My friend is wondering if she can get a teacher's licence with a contract that states her job as an INSTRUCTOR not a TEACHER. has anyone been given a teacher's license before as an instructor? any help would be appreciated.

Posted (edited)

Love this topic. Give it up. Someone knows what the word teacher means. But 'instructor' doesn't quite make it either. There is no way to communicatively express 'ajarn' in English. Unless we borrow some German words. As for the paperwork issue, not interesting. But again, 'instructor' allows one to cringe a lot less.... in reference to any school.... public... or private. Ooops, that's another one.
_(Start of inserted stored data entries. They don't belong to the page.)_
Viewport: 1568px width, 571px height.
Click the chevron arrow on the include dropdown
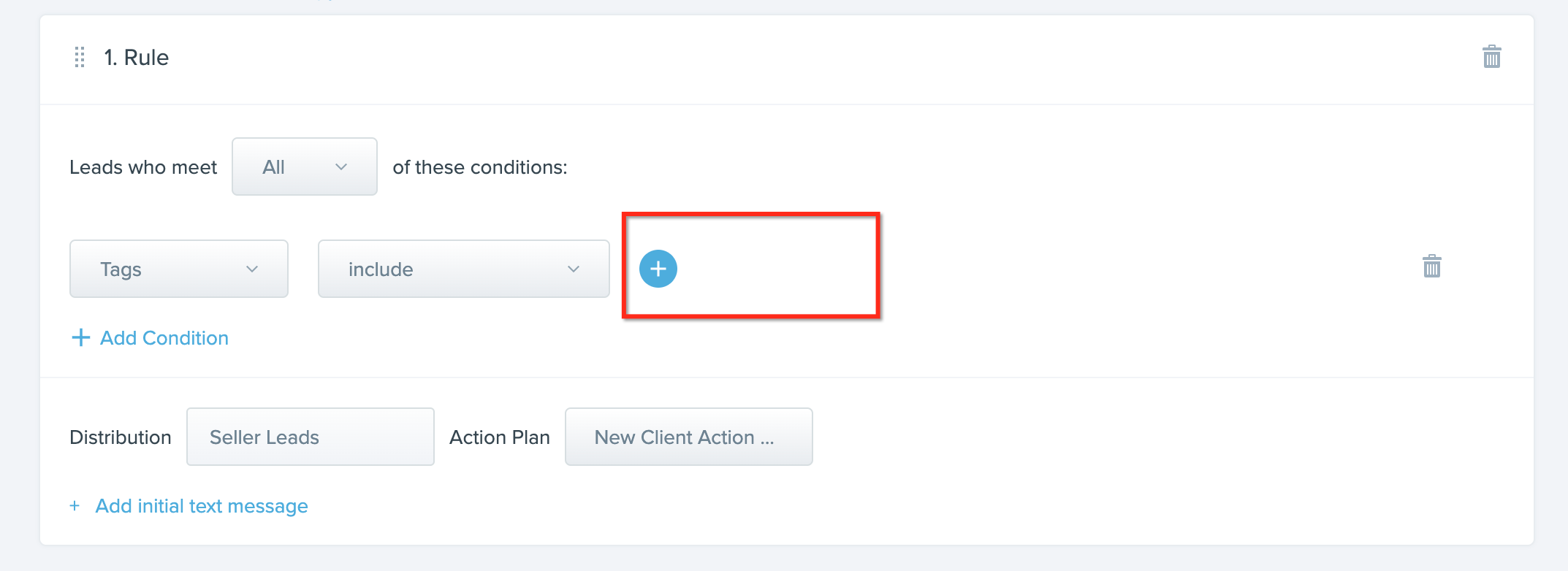[x=574, y=269]
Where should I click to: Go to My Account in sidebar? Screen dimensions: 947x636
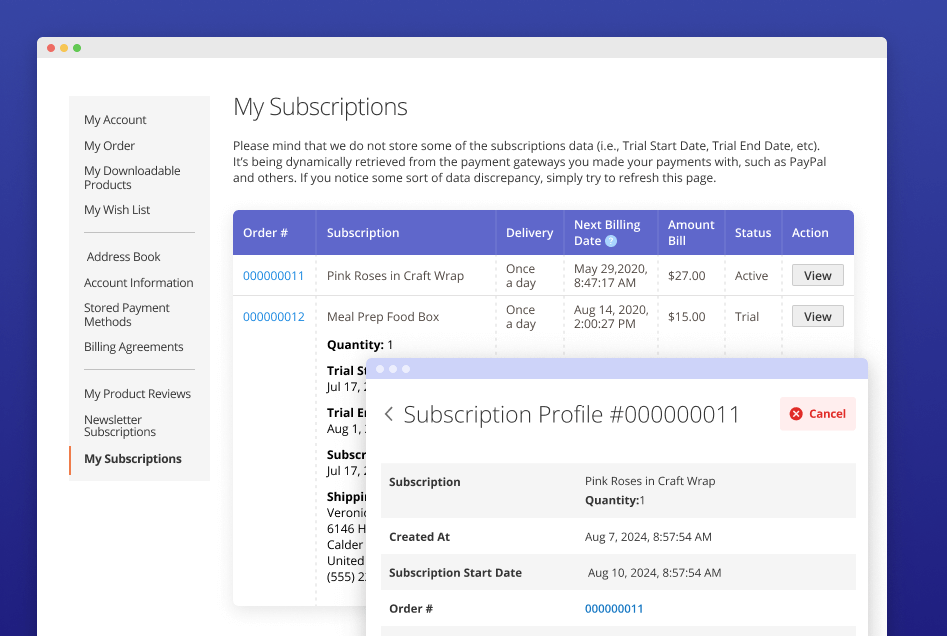pos(115,120)
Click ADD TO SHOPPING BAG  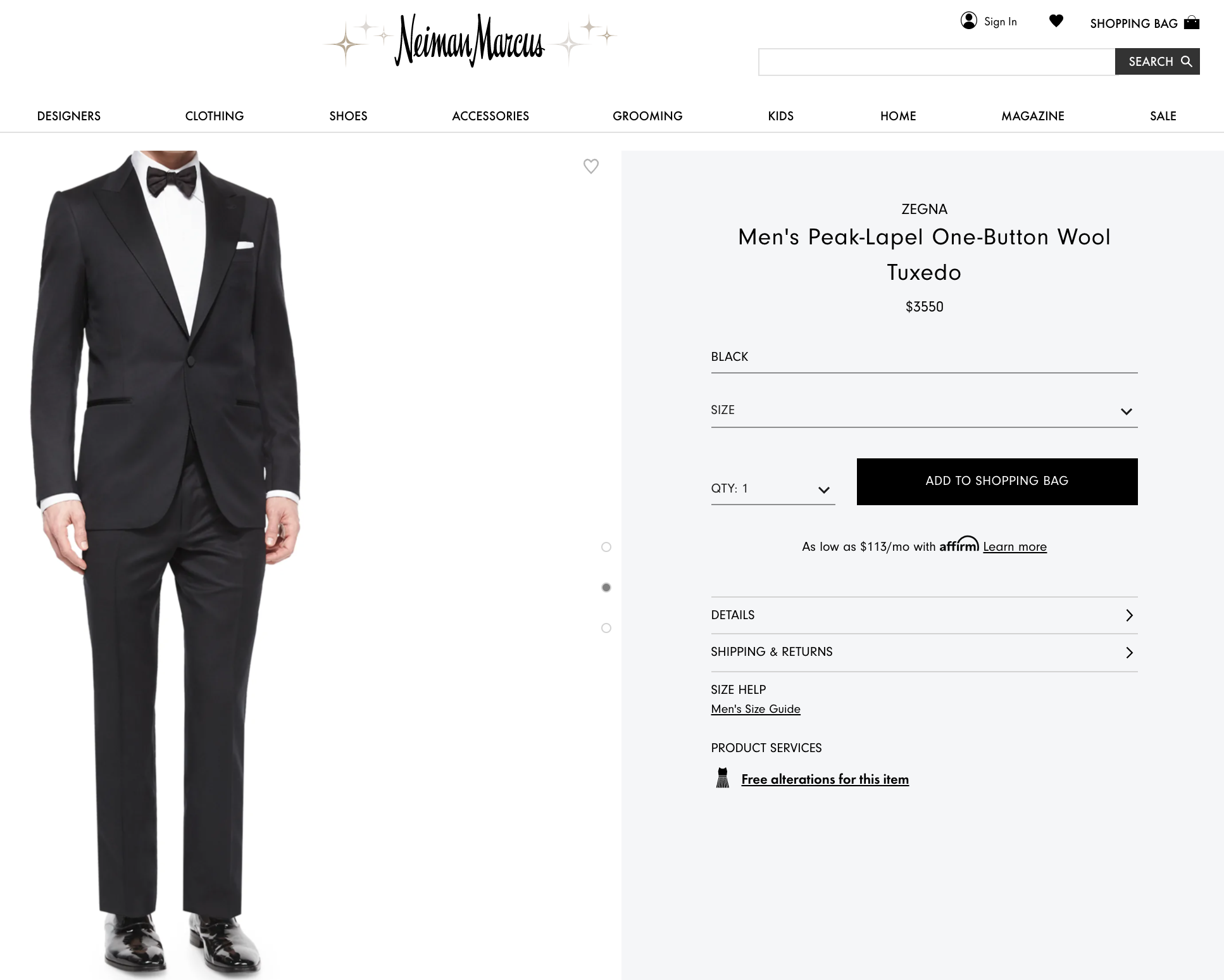pyautogui.click(x=996, y=481)
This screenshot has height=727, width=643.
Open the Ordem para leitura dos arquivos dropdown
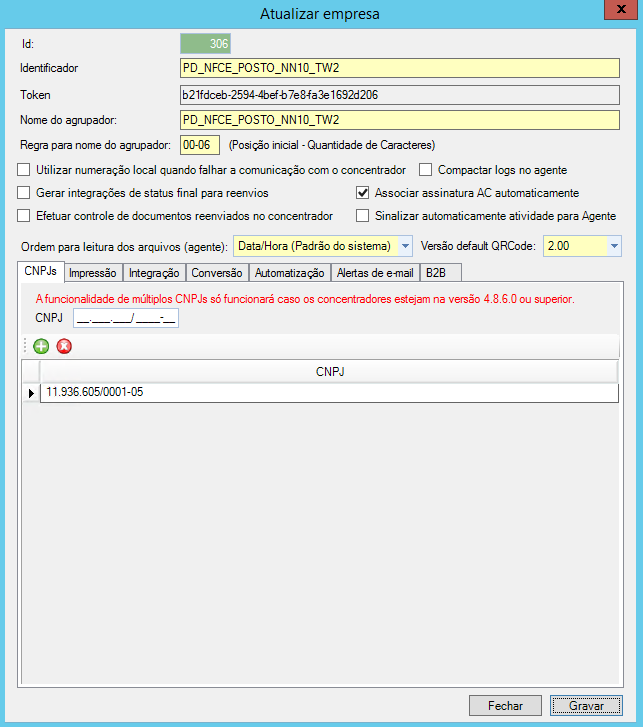[x=404, y=246]
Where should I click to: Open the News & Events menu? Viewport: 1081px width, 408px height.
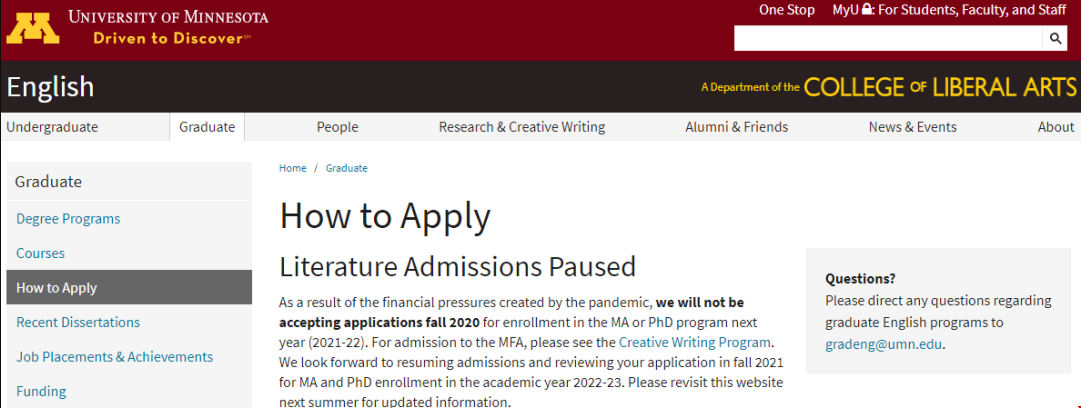coord(912,127)
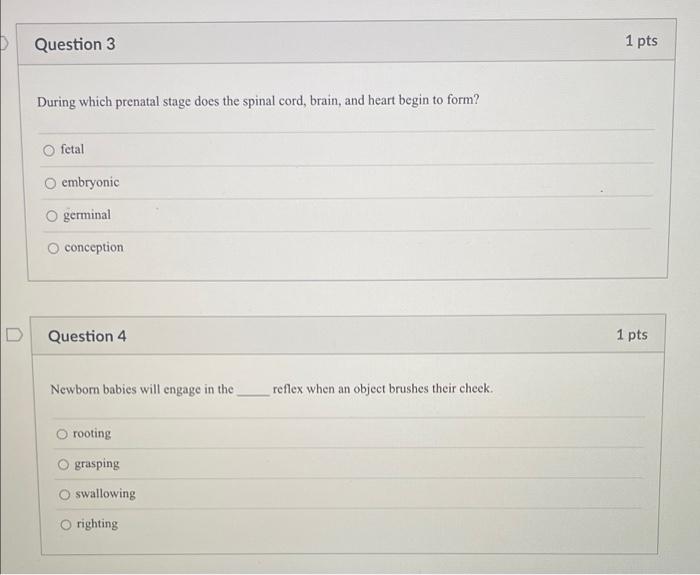Select the grasping answer radio button
Image resolution: width=700 pixels, height=575 pixels.
tap(63, 465)
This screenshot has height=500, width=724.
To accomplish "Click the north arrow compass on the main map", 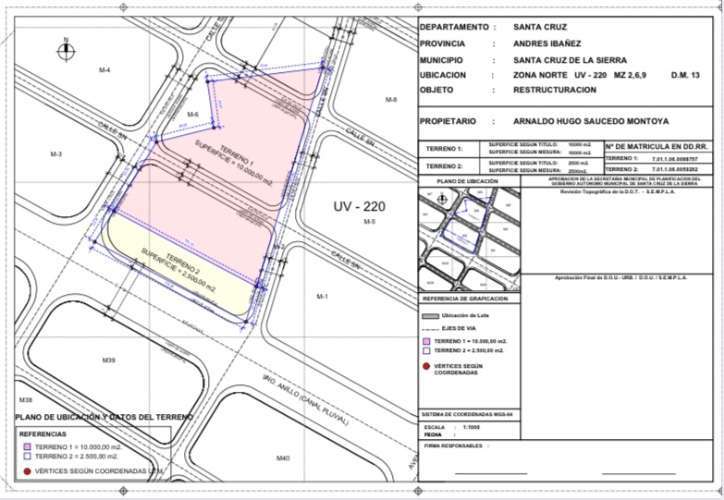I will [65, 47].
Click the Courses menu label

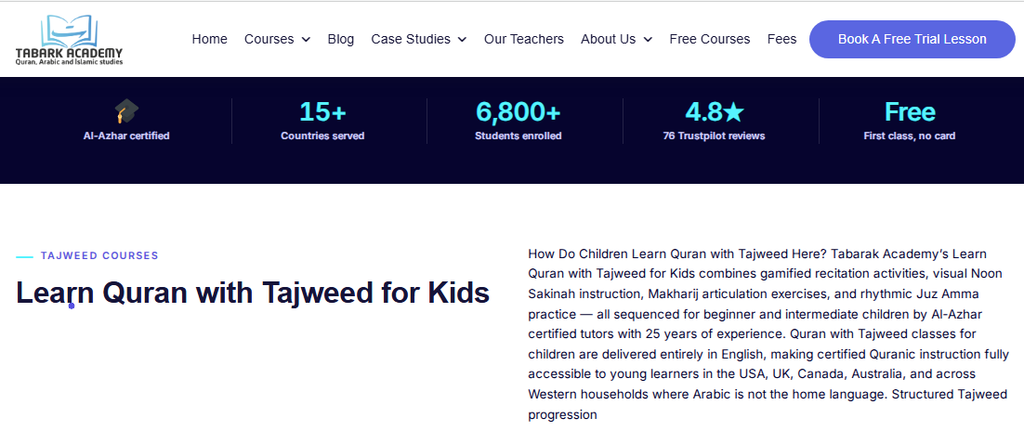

The word 'school'....

Edited by maewang99
Posted (edited)

It might get a work permit through a college or non-formal school but unlikely to pass muster with the TCT IE teacher license at formal school jobs.

Edited by Loaded
Posted

Teachers licences are issued to teachers.....

If your friend doesn't have a degree then the loophole you want is to show the department of labour & immigration that they are an instructor and see if they'll buy it. Some immigration offices have accepted that story in the past, not sure if they still do though, but ever office is different so you never know:

e.g. in my province the department of labour will issue a work permit without a teacher's licence etc, and so teachers without a degree could get a work permit. However, when they attempted to get immigration to extend their visa on the basis of employment, immigration explained that they know the dept of labour was slack and so they required a teacher's licence, despite the teacher having a work permit + being a "trainer" (They also actually pointed out to the accompanying Thai staff, that what the teacher was trying to do was illegal, and that they were a police officer, so they should probably stop trying to argue that the teacher was a "trainer" when they were quite obviously a teacher).

Posted

Love this topic. Give it up. Someone knows what the word teacher means. But 'instructor' doesn't quite make it either. There is no way to communicatively express 'ajarn' in English. Unless we borrow some German words. As for the paperwork issue, not interesting. But again, 'instructor' allows one to cringe a lot less.... in reference to any school.... public... or private. Ooops, that's another one. The word 'school'....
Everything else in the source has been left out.